On Sun, 6 Dec 2015 at 23:11 Quivis <quivis at domain.invalid> wrote:

> On Fri, 04 Dec 2015 13:07:38 -0500, D'Arcy J.M. Cain wrote:
>
> > I thought that going to Python 3.4 would solve my Unicode issues but it
> > seems I still don't understand this stuff.  Here is my script.
> >
> > #! /usr/bin/python3 # -*- coding: UTF-8 -*-
> > import sys print(sys.getdefaultencoding())
> > print(u"\N{TRADE MARK SIGN}")
> >
> > And here is my output.
> >
> > utf-8 Traceback (most recent call last):
> >   File "./g", line 5, in <module>
> >     print(u"\N{TRADE MARK SIGN}")
> > UnicodeEncodeError: 'ascii' codec can't encode character '\u2122' in
> > position 0: ordinal not in range(128)
>
> Hmmmm, interesting:
>
> Python 2.7.3 (default, Jun 22 2015, 19:43:34)
> [GCC 4.6.3] on linux2
> Type "help", "copyright", "credits" or "license" for more information.
> >>> import sys
> >>> print sys.getdefaultencoding()
> ascii
> >>> print u'\N{TRADE MARK SIGN}'
> ™
>
>
sys.getdefaultencoding() returns the default encoding used when opening a
file if an encoding is not explicitly given in the open call. What matters
here is the encoding associated with stdout which is sys.stdout.encoding.

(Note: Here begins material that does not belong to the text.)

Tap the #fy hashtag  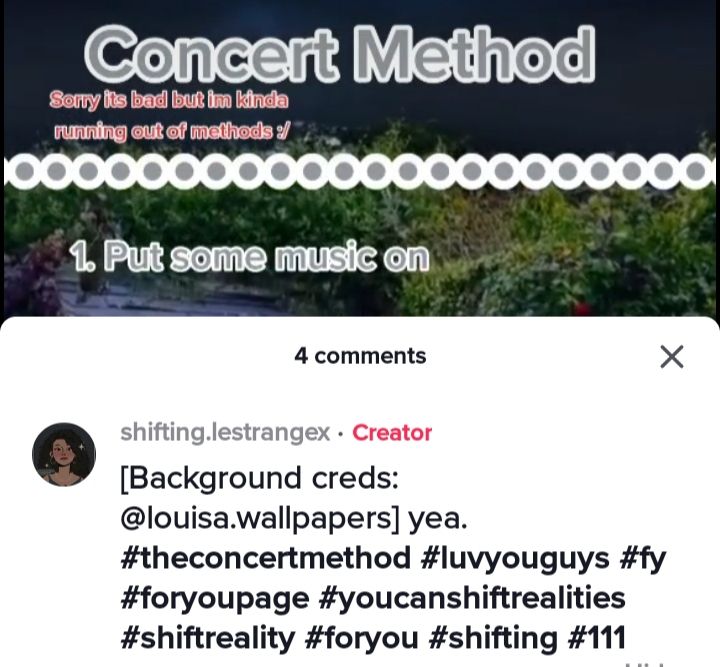[x=643, y=559]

$ python2.7 -c 'import sys; print(sys.stdout.encoding); print(u"\u2122")'
UTF-8
™

$ LANG=C python2.7 -c 'import sys; print(sys.stdout.encoding);
print(u"\u2122")'
ANSI_X3.4-1968
Traceback (most recent call last):
  File "<string>", line 1, in <module>
UnicodeEncodeError: 'ascii' codec can't encode character u'\u2122' in
position 0: ordinal not in range(128)

--
Oscar